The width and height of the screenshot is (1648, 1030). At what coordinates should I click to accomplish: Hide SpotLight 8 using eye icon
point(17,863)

---

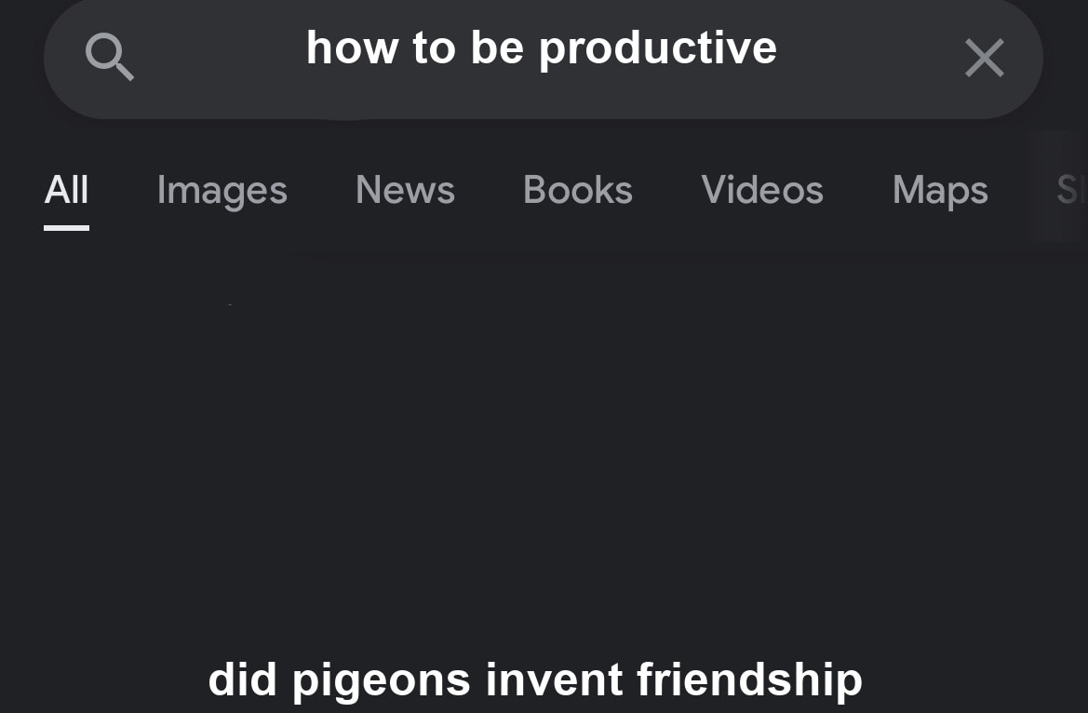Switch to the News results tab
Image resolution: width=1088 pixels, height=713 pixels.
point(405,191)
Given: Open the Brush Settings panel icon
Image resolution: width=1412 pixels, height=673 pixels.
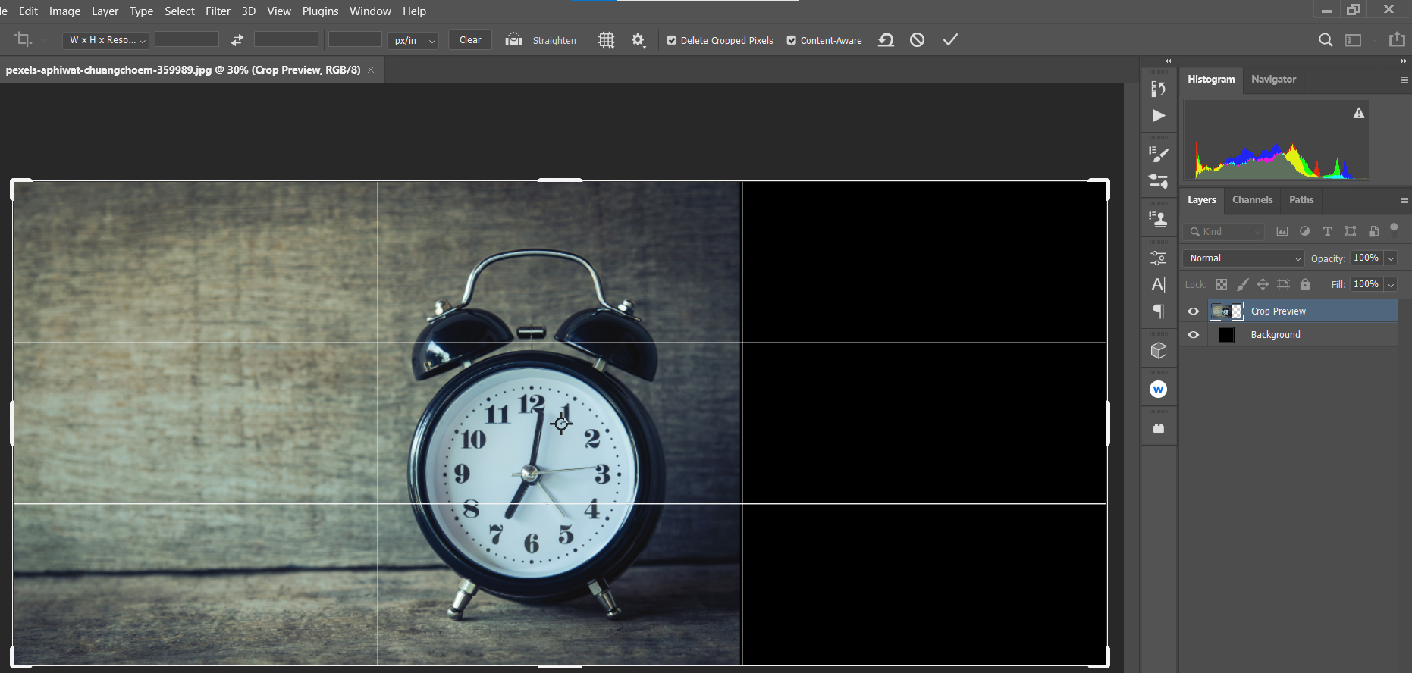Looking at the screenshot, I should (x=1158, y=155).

**WHAT IS REQUIRED**
Render the stretch of items from the line containing "The width and" through the line containing "point(17,863)" as a Markdown table with the columns Row and Line, one numbered row per line and blank lines omitted.

**RESPONSE**
| Row | Line |
|---|---|
| 1 | The width and height of the screenshot is (1648, 1030). At what coordinates should I click to accomplish: Hide SpotLight 8 using eye icon |
| 2 | point(17,863) |